## The problem:
Pull every line containing "height" out of the listing below.

---

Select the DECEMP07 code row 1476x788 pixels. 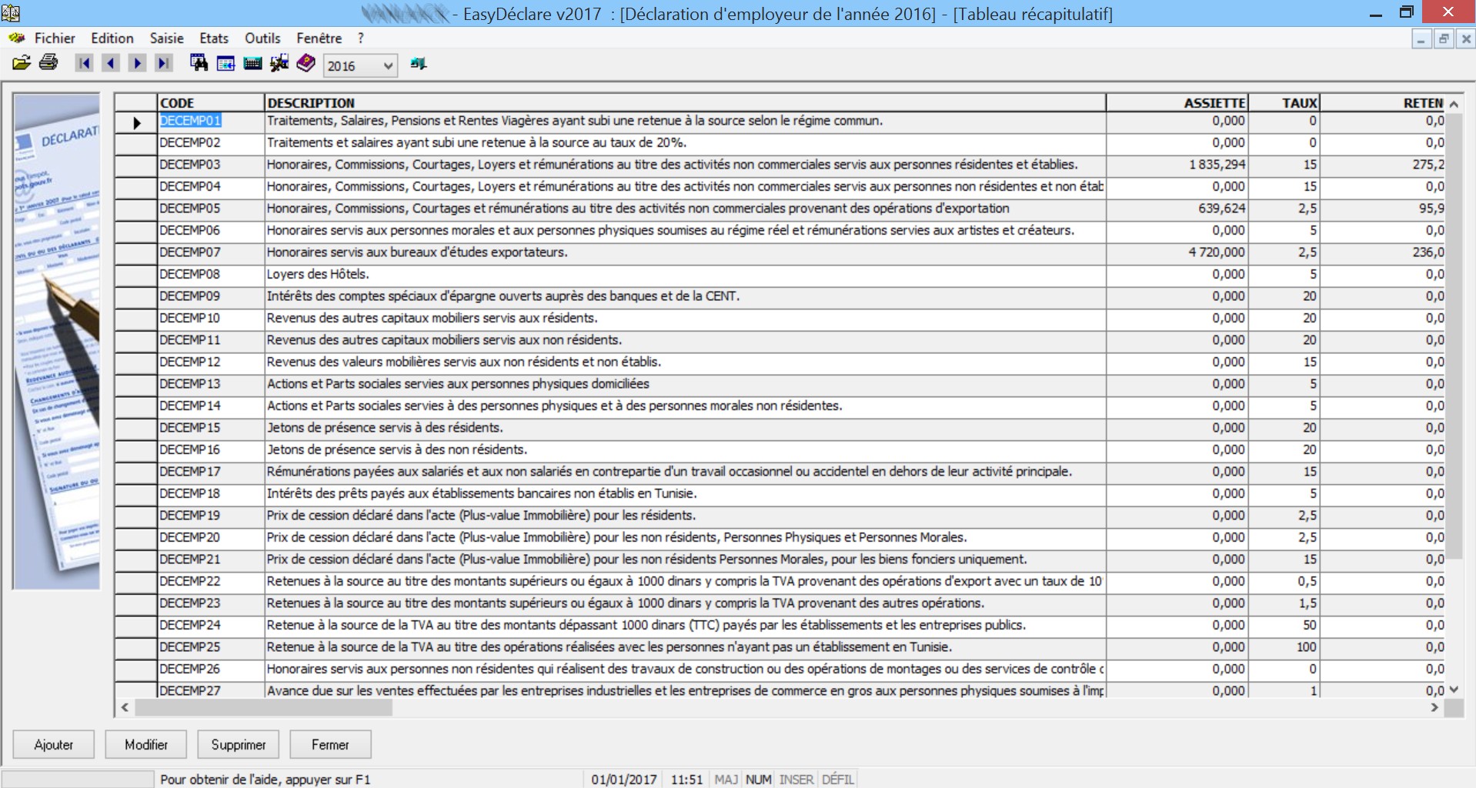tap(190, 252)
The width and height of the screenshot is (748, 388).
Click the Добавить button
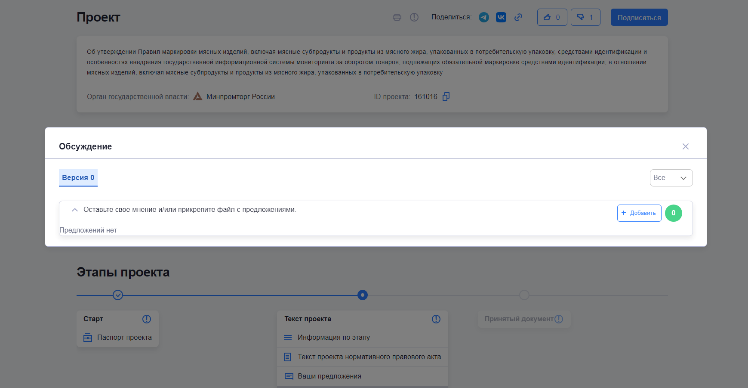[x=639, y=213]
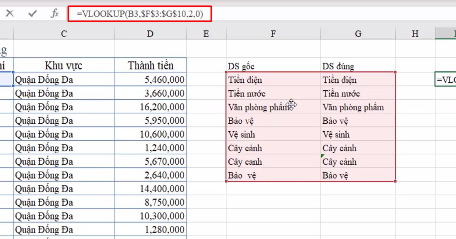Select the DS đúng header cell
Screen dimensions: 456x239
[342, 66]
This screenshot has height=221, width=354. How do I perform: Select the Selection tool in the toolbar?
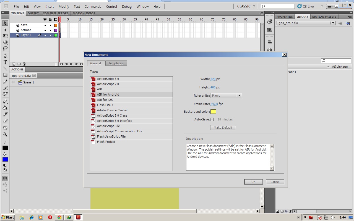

---

## Response area:
The width and height of the screenshot is (748, 388).
This screenshot has height=221, width=354. How do I perform: Select the Selection tool in the toolbar?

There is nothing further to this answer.